Insights from Results

  • MLHT (DeBERTa) (RL) demonstrated the highest accuracy and inference efficiency, outperforming XLM-RoBERTa in both accuracy and GPU processing time.
  • EE-MLHT performed well in difficult-to-classify cases thanks to the integration of knowledge distillation and confidence-weighted ensemble strategies.
  • Agent-Based Models (DDAAC and SSDAC) offered increased flexibility in dealing with varied product descriptions,

though SSDAC was constrained by the rate limits of Google API.


Experiments and Insights

  1. Feature Selection: Using descriptions alone produced the best results, as additional information such as retailer data reduced accuracy, introducing unnecessary noise.
  2. Handling Class Imbalance: Knowledge distillation and focal loss in EE-MLHT proved effective for addressing the high imbalance across e-commerce product categories.
  3. Scalability of Agent-Based Approaches: While the agent-based methods (especially SSDAC) improved interpretability, limitations in scaling up due to rate limiting and computational demands highlighted challenges in real-time application.
  4. Hierarchical Pathways in SPTC: The SPTC’s hierarchical mappings proved critical for consistent predictions across levels, though these mappings may require reconfiguration for different domains.
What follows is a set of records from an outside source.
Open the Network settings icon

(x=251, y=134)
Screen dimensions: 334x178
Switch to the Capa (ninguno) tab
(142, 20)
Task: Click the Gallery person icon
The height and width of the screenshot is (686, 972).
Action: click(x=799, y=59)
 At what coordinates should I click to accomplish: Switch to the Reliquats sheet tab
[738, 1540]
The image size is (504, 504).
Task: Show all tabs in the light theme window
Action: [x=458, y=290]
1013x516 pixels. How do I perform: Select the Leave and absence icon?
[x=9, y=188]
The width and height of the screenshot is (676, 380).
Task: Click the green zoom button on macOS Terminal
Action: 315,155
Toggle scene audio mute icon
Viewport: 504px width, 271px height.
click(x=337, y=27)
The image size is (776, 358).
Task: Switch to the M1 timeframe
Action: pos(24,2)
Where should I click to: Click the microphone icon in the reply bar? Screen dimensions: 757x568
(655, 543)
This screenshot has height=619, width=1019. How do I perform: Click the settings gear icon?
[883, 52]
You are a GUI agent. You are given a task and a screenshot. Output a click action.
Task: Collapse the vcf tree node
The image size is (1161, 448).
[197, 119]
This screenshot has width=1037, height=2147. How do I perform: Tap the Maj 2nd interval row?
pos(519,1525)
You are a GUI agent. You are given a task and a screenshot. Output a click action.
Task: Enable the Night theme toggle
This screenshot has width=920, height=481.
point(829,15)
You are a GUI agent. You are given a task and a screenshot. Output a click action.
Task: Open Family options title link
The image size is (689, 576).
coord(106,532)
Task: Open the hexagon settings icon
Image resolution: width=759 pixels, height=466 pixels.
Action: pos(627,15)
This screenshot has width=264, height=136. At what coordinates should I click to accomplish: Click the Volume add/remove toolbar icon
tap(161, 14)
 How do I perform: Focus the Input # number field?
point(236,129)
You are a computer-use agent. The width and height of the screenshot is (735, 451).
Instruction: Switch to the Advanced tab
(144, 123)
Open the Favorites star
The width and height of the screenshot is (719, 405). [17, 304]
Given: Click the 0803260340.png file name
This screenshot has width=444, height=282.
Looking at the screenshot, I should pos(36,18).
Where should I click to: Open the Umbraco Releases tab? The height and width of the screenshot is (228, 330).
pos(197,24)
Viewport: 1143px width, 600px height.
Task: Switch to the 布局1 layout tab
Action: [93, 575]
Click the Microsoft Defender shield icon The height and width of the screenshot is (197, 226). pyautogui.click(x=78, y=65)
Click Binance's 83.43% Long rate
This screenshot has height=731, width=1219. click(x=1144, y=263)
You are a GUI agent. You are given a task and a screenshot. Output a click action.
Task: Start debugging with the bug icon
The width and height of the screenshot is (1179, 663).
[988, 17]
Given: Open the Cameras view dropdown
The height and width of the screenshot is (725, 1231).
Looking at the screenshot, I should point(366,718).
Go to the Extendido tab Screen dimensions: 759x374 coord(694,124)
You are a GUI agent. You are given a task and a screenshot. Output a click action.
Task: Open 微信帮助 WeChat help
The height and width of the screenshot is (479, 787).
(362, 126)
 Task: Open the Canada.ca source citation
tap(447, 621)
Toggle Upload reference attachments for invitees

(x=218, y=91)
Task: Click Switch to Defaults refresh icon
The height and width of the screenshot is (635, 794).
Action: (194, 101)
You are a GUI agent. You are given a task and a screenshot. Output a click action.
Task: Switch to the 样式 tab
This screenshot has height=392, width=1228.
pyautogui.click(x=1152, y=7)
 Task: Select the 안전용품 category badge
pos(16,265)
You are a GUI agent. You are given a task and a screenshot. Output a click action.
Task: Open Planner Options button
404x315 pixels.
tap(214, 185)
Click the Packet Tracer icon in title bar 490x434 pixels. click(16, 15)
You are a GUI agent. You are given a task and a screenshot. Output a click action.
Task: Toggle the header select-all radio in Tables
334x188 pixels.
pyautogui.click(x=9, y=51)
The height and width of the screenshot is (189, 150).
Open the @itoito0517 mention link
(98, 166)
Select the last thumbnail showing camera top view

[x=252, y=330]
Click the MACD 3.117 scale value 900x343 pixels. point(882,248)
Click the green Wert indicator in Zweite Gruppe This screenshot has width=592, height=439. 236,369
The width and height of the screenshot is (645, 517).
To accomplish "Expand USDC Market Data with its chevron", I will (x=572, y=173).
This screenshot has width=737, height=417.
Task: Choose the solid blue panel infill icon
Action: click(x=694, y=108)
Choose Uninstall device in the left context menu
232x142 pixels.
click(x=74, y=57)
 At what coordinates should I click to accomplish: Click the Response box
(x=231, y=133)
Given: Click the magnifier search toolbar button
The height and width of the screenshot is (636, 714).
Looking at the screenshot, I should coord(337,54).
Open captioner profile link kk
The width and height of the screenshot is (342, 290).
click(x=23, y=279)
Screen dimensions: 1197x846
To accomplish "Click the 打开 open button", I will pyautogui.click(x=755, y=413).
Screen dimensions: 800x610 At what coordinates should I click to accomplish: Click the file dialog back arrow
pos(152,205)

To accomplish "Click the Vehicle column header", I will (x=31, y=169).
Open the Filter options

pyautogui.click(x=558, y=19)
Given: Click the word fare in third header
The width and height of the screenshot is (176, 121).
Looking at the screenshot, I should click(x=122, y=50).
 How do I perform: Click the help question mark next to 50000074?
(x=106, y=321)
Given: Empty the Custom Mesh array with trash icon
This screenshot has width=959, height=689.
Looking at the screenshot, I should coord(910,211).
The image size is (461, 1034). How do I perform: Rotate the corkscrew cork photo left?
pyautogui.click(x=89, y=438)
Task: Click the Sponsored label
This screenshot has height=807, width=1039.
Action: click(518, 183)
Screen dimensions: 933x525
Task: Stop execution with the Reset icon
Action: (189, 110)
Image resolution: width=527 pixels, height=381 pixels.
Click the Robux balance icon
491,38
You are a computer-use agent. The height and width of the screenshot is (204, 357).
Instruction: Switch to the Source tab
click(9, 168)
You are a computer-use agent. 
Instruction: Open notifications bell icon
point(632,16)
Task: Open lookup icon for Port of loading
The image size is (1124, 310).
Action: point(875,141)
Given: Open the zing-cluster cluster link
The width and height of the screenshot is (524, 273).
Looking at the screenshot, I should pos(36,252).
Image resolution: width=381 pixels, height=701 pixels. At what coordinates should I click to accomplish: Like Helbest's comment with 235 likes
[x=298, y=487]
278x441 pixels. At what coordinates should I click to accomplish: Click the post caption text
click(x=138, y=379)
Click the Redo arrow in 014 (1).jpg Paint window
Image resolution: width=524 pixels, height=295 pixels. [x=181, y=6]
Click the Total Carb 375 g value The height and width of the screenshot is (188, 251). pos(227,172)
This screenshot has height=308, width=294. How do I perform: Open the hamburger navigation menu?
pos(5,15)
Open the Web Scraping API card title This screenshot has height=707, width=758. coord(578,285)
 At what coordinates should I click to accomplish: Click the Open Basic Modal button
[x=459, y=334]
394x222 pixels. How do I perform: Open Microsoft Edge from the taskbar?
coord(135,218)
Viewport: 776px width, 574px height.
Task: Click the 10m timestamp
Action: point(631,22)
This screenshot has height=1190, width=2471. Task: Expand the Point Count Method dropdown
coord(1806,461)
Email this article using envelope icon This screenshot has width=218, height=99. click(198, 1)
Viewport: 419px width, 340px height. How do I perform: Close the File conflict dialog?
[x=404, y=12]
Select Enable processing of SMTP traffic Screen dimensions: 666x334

Challenges and Future Directions

Challenges

  1. Scalability Constraints: Rate limits on Google API and computational constraints on larger agent-based models limited the agentic approaches’ applicability for larger datasets.
  2. Cascading Errors in Hierarchical Filtering: Errors in higher levels (e.g., Supergroup misclassification) significantly impacted downstream predictions, suggesting a need for error mitigation in hierarchical pathways.

Future Directions

  1. Larger Language Models: Access to models with 40 billion parameters or more could further boost performance, especially in agentic tasks where knowledge depth is beneficial.
  2. Advanced Error-Handling Mechanisms: Implementing early-error correction or real-time feedback in hierarchical pathways could prevent misclassification propagation, improving accuracy at every level.
  3. Real-Time Semantic Search: Expanding semantic search with real-time indexing could improve model adaptability to new product categories, especially in rapidly evolving e-commerce environments.

Acknowledgments

We extend our gratitude to the IndoML 2024 team for organizing this datathon, Kaggle for providing free GPU resources, and NielsenIQ for sponsoring the event. These resources and support were crucial in allowing for the extensive experimentation and model training necessary to achieve high-performance classification.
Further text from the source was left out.